● **Passage**
* begin *

I have a large df file from a survey platform. the columns contains one question(as a title) with all potential answer. I'm trying to separate each of this answer column into a new set of columns (with the name of answer as the the name of the new column).
after that i would like each new column to indicate if the value appears in the original column(with "1") to process the data more easily
df<-data.frame("name"= c("John","mark","bell","elsa"),"what do you like to
eat"=c("apple","fries apple","peach","bread"))
original df
name | What.do.you.like.to.eat |
---|---|
John | apple |
Mark | fries apple |
bell | peach |
elsa | bread |
i'm using this code which works, but i'm sure there must be more efficient/easier way of doing it, as i have a over 50 column like this.
df<-df %>%
separate(what.do.you.like.to.eat, c("apple","fries","peach","bread",NA ), remove = F)
df[,3:6]<-""
{
df[,3] = with(df, ifelse(grepl("apple", df$what.do.you.like.to.eat,ignore.case = T),
paste('1', df[,3]),
paste("", df[,3])))
df[,4] = with(df, ifelse(grepl("fries", df$what.do.you.like.to.eat,ignore.case = T),
paste('1', df[,4]),
paste("", df[,4])))
df[,5] = with(df, ifelse(grepl("peach", df$what.do.you.like.to.eat,ignore.case = T),
paste('1', df[,5]),
paste("", df[,5])))
df[,6] = with(df, ifelse(grepl("bread", df$what.do.you.like.to.eat,ignore.case = T),
paste('1', df[,6]),
paste("", df[,6])))
}
desire output
name | What.do.you.like.to.eat | apple | fries | peach | bread |
---|---|---|---|---|---|
John | apple | 1 | |||
Mark | fries apple | 1 | 1 | ||
bell | peach | 1 | |||
elsa | bread | 1 |
CodePudding user response:
You could use purrr::map
to apply over your vector of answers and for each, check their presence in the string.
library(tidyverse)
df <- data.frame(
name = c("John", "mark", "bell", "elsa"),
"what do you like to eat" = c("apple", "fries apple", "peach", "bread")
)
ans <- c("apple", "fries", "peach", "bread")
map_dfc(ans,~ transmute(df, !!sym(.x) := str_detect(what.do.you.like.to.eat, .x))) %>%
bind_cols(df, .)

* end *

● **Task requirements**
a) Can you retype the part of the survey-columns thread that opens with the words containing "I have a large" and closes with "the new column)."?
b) Could you extend the thread about splitting survey answer columns in R, picking up after its last sentence?
The lines further down aren't needed for any of this.

● **Supplied information**

* begin *

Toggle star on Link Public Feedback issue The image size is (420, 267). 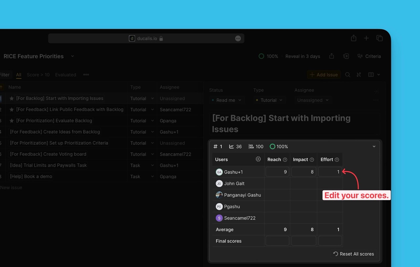[12, 109]
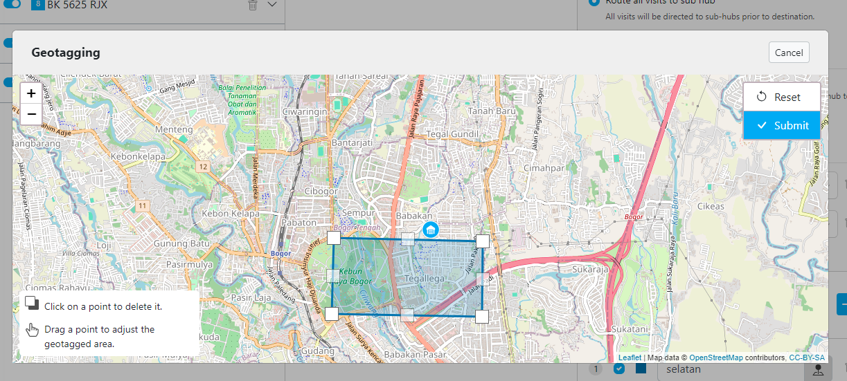
Task: Click the midpoint handle on the polygon's top edge
Action: (x=408, y=239)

* end *

● **Responses per task**
a)
I have a large df file from a survey platform. the columns contains one question(as a title) with all potential answer. I'm trying to separate each of this answer column into a new set of columns (with the name of answer as the the name of the new column).

b)
#> name what.do.you.like.to.eat apple fries peach bread
#> 1 John apple TRUE FALSE FALSE FALSE
#> 2 mark fries apple TRUE TRUE FALSE FALSE
#> 3 bell peach FALSE FALSE TRUE FALSE
#> 4 elsa bread FALSE FALSE FALSE TRUE
CodePudding user response:
Ok i've done this tell me if this works for you :
my_df <- data.frame("name" = c("John","mark","bell","elsa"),
"what do you like to eat" = c("apple","fries apple","peach","bread"),
stringsAsFactors = FALSE)
my_var <- unique(sort(str_split(string = my_df$what.do.you.like.to.eat, pattern = " ", simplify = TRUE)))
my_pos <- which(my_var == "")
if (length(my_pos)) {
my_var <- my_var[-my_pos]
}
my_col <- c(colnames(my_df), my_var)
my_miss <- setdiff(my_col, colnames(my_df))
my_df[my_miss] <- NA
my_f <- function(x, y) {
my_var <- grep(pattern = colnames(my_df)[x], x = my_df[, y])
if (length(my_var)) {
my_df[my_var, x] <<- 1
}
}
lapply(3:ncol(my_df), function(x) my_f(x, 2))
you can change this part to this :
my_df <- data.frame("name" = c("John","mark","bell","elsa"),
"what do you like to eat" = c("i like apple","i love fries apple","i'm kind of peach","bread all the way"),
stringsAsFactors = FALSE)
my_var <- unique(sort(str_split(string =
my_df$what.do.you.like.to.eat, pattern = " ", simplify = TRUE)))
my_food <- c("apple", "fries", "bread", "peach")
my_var <- my_var[which(my_var %in% my_food)]
my_pos <- which(my_var == "")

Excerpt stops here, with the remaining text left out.